Information thermodynamics, Landauer's principle, Large Language Models, Algorithmic compression, Minimum description length, Thermodynamic efficiency

Abstract

We apply Landauer's principle to the training of large language models (LLMs), framing the process as a physically irreversible compression of high-entropy data distributions into low-entropy structured representations stored in model weights. This yields a lower bound on the minimum energy required for AI training, expressed in terms of the information-theoretic compression achieved. Empirical analysis of contemporary AI systems—GPT-3, PaLM, and LLaMA-2—reveals that current implementations operate approximately 10²¹ times above this Landauer limit.

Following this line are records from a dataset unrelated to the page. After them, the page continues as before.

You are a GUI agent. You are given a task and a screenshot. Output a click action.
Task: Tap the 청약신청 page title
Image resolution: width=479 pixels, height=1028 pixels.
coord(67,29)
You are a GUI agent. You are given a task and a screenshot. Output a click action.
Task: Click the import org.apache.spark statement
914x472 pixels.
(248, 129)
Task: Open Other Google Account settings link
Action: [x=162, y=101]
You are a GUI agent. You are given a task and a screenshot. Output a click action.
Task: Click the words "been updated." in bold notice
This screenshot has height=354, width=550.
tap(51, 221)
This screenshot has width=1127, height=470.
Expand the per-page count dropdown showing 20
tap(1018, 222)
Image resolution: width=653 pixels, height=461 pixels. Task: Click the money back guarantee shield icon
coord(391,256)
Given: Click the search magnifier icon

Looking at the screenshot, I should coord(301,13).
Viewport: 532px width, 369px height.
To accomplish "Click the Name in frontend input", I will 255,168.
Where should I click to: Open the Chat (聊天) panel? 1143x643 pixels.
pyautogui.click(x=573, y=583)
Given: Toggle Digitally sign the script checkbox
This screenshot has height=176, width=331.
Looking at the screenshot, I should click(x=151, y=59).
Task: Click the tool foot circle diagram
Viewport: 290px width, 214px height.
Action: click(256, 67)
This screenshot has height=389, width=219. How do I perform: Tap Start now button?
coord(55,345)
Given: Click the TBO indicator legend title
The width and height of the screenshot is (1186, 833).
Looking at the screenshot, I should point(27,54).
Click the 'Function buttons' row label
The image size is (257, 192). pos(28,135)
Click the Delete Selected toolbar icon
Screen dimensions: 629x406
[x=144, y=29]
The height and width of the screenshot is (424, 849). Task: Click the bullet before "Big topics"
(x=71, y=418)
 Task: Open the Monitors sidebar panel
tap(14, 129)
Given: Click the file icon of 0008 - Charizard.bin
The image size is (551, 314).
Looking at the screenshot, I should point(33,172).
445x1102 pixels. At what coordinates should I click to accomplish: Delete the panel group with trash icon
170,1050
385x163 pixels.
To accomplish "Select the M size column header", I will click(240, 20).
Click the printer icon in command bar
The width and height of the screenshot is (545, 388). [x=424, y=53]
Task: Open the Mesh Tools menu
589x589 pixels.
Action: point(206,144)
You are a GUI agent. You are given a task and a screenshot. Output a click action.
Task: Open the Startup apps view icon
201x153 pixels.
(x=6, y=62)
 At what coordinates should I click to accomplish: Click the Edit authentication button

We introduce a demon efficiency metric to quantify this gap and examine how it varies across systems and baseline assumptions. We discuss an instructive analogy between LLM training and Maxwell's demon that provides physical intuition for the entropy-reducing character of the training process. We present a sensitivity analysis showing that while the absolute value of the efficiency metric depends on the choice of entropy baseline, the order-of-magnitude gap to the Landauer limit is robust across reasonable choices. These results provide a physical perspective on the energy requirements of artificial intelligence, though we emphasise that the Landauer bound is a direct consequence of well-established thermodynamic principles rather than a new theoretical result.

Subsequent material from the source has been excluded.